The majority of the Earth’s population would probably rather like world peace: presumably only those with vested interests in maintaining instability and conflicts would prefer things to stay as they are? The rest of us, the billions of ordinary, decent folk would surely much rather be living in peace and harmony with each other!
But looking around the globe today it’s hard to see the possibility of humanity at peace with itself anytime soon. We have not only wars between political (and/or religious) factions, but on-going terrorist activity and disputes at all levels: from national to family, from court-room to board-room.
How might all of this be turned around?
Through consciously evolving how we think.
It’s quite simple really: whatever the source of disagreement, whatever the belief or issue underlying the war or other conflict, it boils down to two individuals, or groups of individuals, having differing and fixed views about something. Let’s not get caught up on what that something might be and let us, for the purpose of this discussion, not even begin to identify (let alone attempt to justify) any particular pros and cons to any given argument.

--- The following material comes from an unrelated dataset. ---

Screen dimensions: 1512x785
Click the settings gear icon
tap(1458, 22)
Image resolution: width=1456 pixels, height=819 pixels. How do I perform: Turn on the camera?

The wise way forward, the consciously evolved approach to such a situation, is to rise above all such ways of thinking.
Consider instead a mode of consciousness that transcends any and all dualities or ideas of ‘right’ or ‘wrong’.
At this level of evolved consciousness, each and every human individual, whatever their belief or background, is, first and foremost, a fellow human-being. We all see each other as another conscious being: a human with the same basic needs. Let us not even label or categorise those needs: instead we can choose to be aware of each and every other person sharing this planet as ‘one of us’ . . . an earthling. Not from Mars or Beetlejuice, not an alien: like us one of the indigenous species of planet Earth.
Bring about that acceptance, enable that level of consciousness and world peace will naturally follow.
The more of us who consciously commit to the process of becoming more accepting of those who are different to ourselves, the more conscious will our species as a whole become and the quicker the process becomes.
So many existing strategies, policies, even laws and regulations are already encouraging us in this direction: equality and sustainability being primary example. Whilst such campaigns are undoubtedly taking us in the right direction their impact is often slow in coming or not having significant impact. Why? Because the deeper level of change that is really necessary is not taking place. Processes may be changing, superficial changes may be underway, but the change that matters is at the level of consciousness: how we relate to each other at a fundamental level. When we truly see every other human being as ‘like us’, then, and only then, will we have a single, shared human consciousness. Once that happens, wars become impossible. When we feel a bond of common-aliveness and shared experience then conflicts dissolve before they develop.
To bring about world peace requires that we become fully conscious, that we engage in a personal and collective conscious evolutionary process: allowing our deepest inner need to change us, from the inside out. And change us in such a way that our species (as a whole: not just the rich, not just those who follow a particular ‘ology) survives and prospers. That means no wars, no conflicts: that means developing to become the naturally co-operative creatures that most of us know (in our hearts and souls) is possible and desirable.
You may say that there’s nothing new in any of these ideas. Probably not. The underlying philosophy to most, if not all faiths, emphasises loving compassion. What is different is that at this point in humanity’s history, we are ready and able to rise above religious or other ideology. Now, through being conscious of what it means to be human, beyond labels and beliefs, we can choose to allow our common human spirit to express itself in harmonious, co-creational ways.
Such a process requires identifying where the conventional mind-set and established ways of thinking may be getting in the way of peaceful co-existence, to see such conditioned reactions for what they are and to encourage and enable each other to take the next steps forward together, as one evolving humanity.
Throughout human history to-date, numerous practices have developed that help us reconnect to this deeper sense of ‘what it means to be human’. Now we can all use them without getting too attached to any associated labels or concepts. What matters is the intent: to consciously evolve, nothing less. What else have we been put on Earth for!?